Absolutely, that must be the Democrats' ultimate game plan. I happen to have an exclusive iPhone application called iFuture, which allows me to upload text and video of events that haven't even happened yet. I've just tapped the icon. Here's a news story from 2012. Or perhaps it's the Republican cartoon version:

HOBOHEMIA - Riding the rails from all over America, unshaven hobos by the millions descended on the federally-mandated city of Hobohemia, intent on celebrating the creation of their own community and vowing to live out their once-productive lives on the government dole.

Everybody had a story to tell. Strumming a Woody Guthrie tune on his five-string banjo, Joe Hill smiled at the sun as he lolled on his back in the town square. He pulled a cigarette butt from behind his ear, stuck it between his lips, lit the match on his stubble, and said, "I was a middle manager at a manufacturing plant for 35 years until I got laid off back in '09. I suppose I should've kept looking for work so that I could support my family, but there's no need for any of that, now that I've got my jobless check from the government. Long as those checks keep coming, I'm gonna choose to be a bum. The heck with the family - right, Harry?"

His friend, Harry McClintock, looked up from his well-thumbed John Steinbeck novel, and smirked toothlessly. "I'm fixed up real good, Joe," he said. "Just got my latest check from DHS (the federal Department of Hobo Services), and I used it to buy a new iPod. I'm thinking tonight I might try to download that old Red Skelton comedy sketch, Freddy the Freeloader, and maybe that old Johnny Cash ditty, The Hobo Song."

"Good thing we jumped off that train, Harry," said Hill, "because those boxcars didn't have free wi-fi. Which is outrageous. DHS should work up some rules requiring that the freight trains get wireless. The other night I tried to download Big Rock Candy Mountain, and I couldn't even get a signal."

"Great song!" McClintock exclaimed. Hill fired it up on the banjo, and McClintock sang: "In the big rock candy mountains/ There's a land that's fair and bright/ Where the handouts grow on bushes/ And you sleep out every night...Awesome, that part about the handouts. So much more fun than being an out-of-work engineer with a wife and kids and a house in foreclosure. Joe, what say we hit that Starucks over there, then go to Banana Republic for some new glad rags?"

"I guess so," Hill yawned. "But that involves getting to my feet and walking across the street. I've been telling DHS that my checks need to be bigger, to cover the cost of those Frappuccinos, and they keep saying, 'next month, next month.' I keep telling them, 'Jeez, don't I have any rights anymore?'" He shook his head sadly, and started strumming John Lee Hooker's Hobo Blues.

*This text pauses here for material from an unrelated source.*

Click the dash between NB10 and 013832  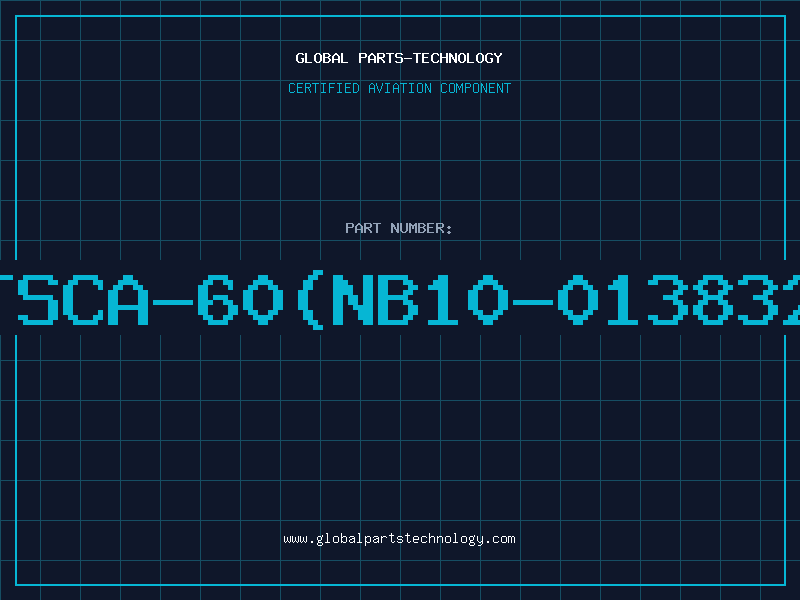pos(533,302)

"Buck up, Joe. See the sign in Starbucks? There's a week-long reading of Jack Kerouac."

"Well, OK," said Hill, brightening. "But only if they let us sleep out on the sidewalk between readings."

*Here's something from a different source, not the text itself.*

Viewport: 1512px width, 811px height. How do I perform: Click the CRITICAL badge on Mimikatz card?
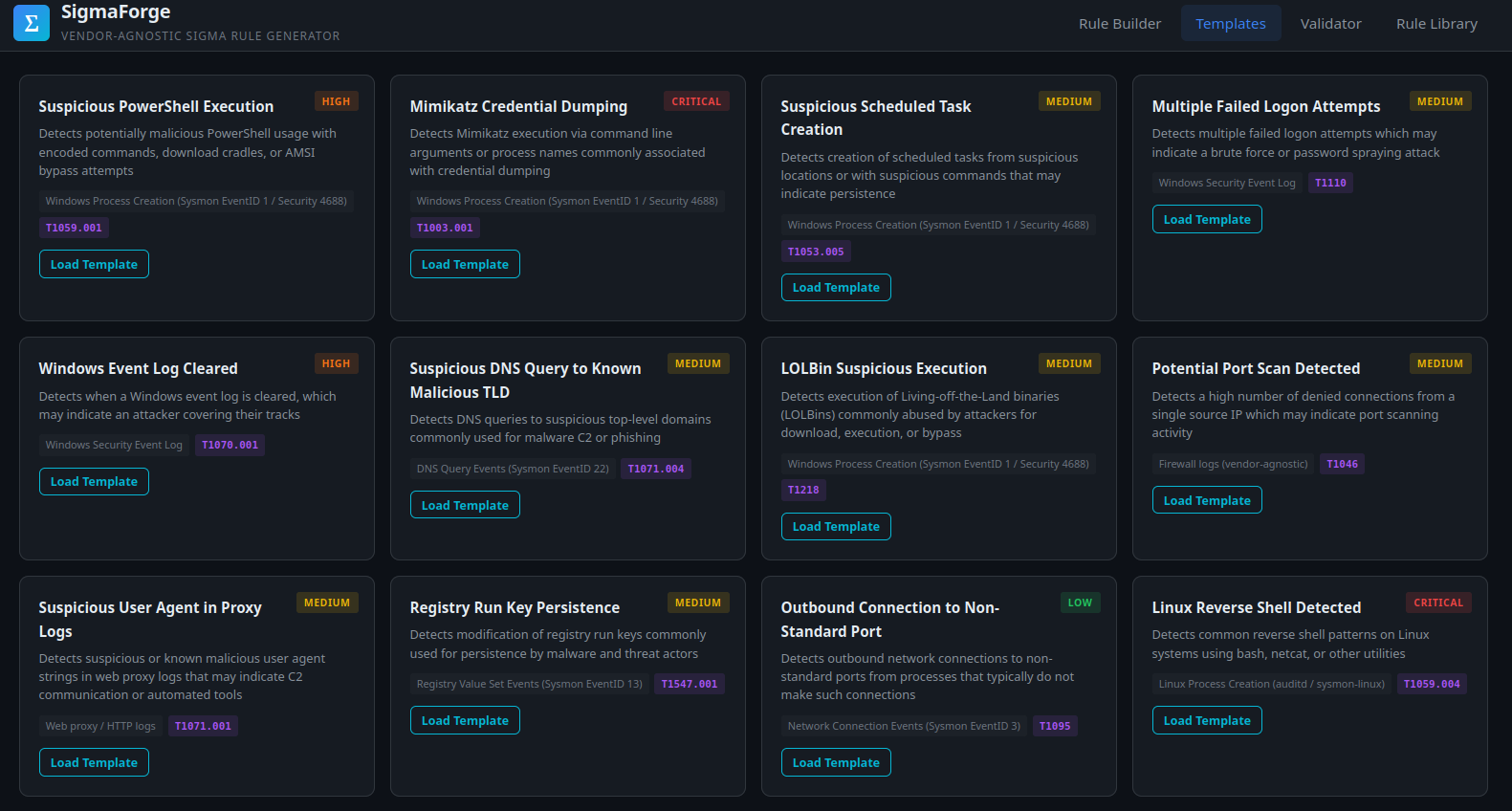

"DHS already says that's your right as a hobo," McClintock pointed out. Then his phone buzzed. "Hang on, Joe, I got a text coming in. Two, actually." He read and groaned. "First one's from the wife. She wants me to come home, says there are 'now hiring' signs being put up all over town. No frickin way. I like it better when the handouts grow on bushes."

"You got that right," Hill murmured, his eyes growing heavy. "Whuz the other text?"

"It's from the Obama re-election campaign again. They're asking for our vote. They created us hobos, we should be grateful, that sort of thing. But I don't know. Weren't we planning to hop a freight train to Montana that week?"

"I dearly hope there's no jobs for us up there," Hill yawned. "But the heck with the train this time. We'll rent a car - get the DHS discount, ride in style." Fighting sleep and fumbling for the banjo, he began to play Woody Guthrie's Hobo Lullabye.

Lulled by the strumming, McClintock slid his Steinbeck novel under his head and began to nod off. His last words were, "Mmmm, OK. But only if the rental has XM radio."